Los comentaristas de carril también ofrecieron una coartada al autor del crimen: al parecer se trataba de una fractura tan limpia y diáfana como el dibujo de un delineante. 24 horas después el sospechoso no era exactamente el presunto responsable de un atropello, sino una especie de disciplinado genio de la demolición, casi un cirujano estético. Aprovechando la confusión, los valedores del cachiporrazo nos recordaron de nuevo que el fútbol es cosa de hombres. De hombres del paleolítico, se entiende.
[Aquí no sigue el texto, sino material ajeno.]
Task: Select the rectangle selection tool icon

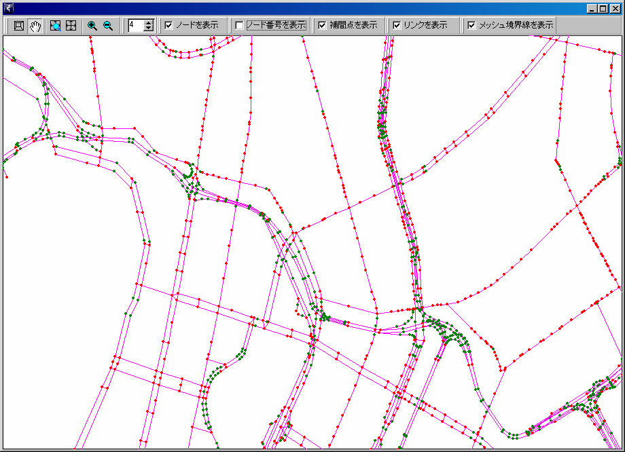Action: (19, 25)
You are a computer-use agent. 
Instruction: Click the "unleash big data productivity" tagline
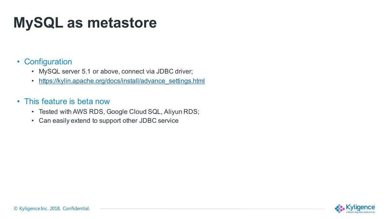(x=360, y=212)
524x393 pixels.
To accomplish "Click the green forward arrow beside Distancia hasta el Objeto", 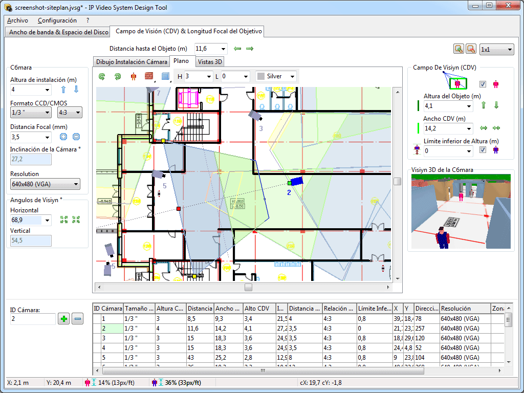I will pyautogui.click(x=249, y=49).

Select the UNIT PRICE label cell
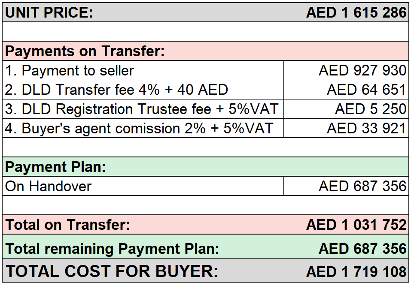[49, 12]
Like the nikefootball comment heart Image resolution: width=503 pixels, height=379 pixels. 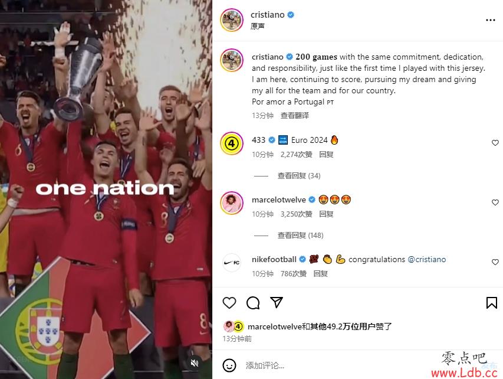tap(495, 262)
En este ambiente los espectadores tardamos muy poco en justificar el caso en los exteriores del estadio. Muy pronto asimilamos el viejo soniquete de los estrategas y otros chatarreros del fútbol, esa corte de patanes ilustrados que nos envuelve con sus explicaciones rutinarias y con su olor a casquería. Y, conforme pasaban las horas, nos ateníamos al principio de la omertá, la ley del silencio. Convencidos de que todos los entrenadores son un poco culpables y de que en todos los equipos hay algún matón, aceptamos rápidamente que el Deportivo, la Selección y el fútbol europeo perdiesen durante diez semanas al mejor de sus intérpretes; un chico apocado que había convertido la habilidad en una costumbre y que sólo sabía salir de su timidez para manejar la pelota.
Conviene, sin embargo, que no nos pongamos la venda de Valerón en los ojos. Mientras aceptemos que la brutalidad sea un recurso plausible cuando la practican los chicos de nuestra pandilla o nuestra plantilla, nunca tendremos excusa. Permitiremos que forme parte de los códigos más turbios del espectáculo y será tan nuestra como la entrada al campo. Querámoslo o no, formará parte de nuestro propio carnet de identidad.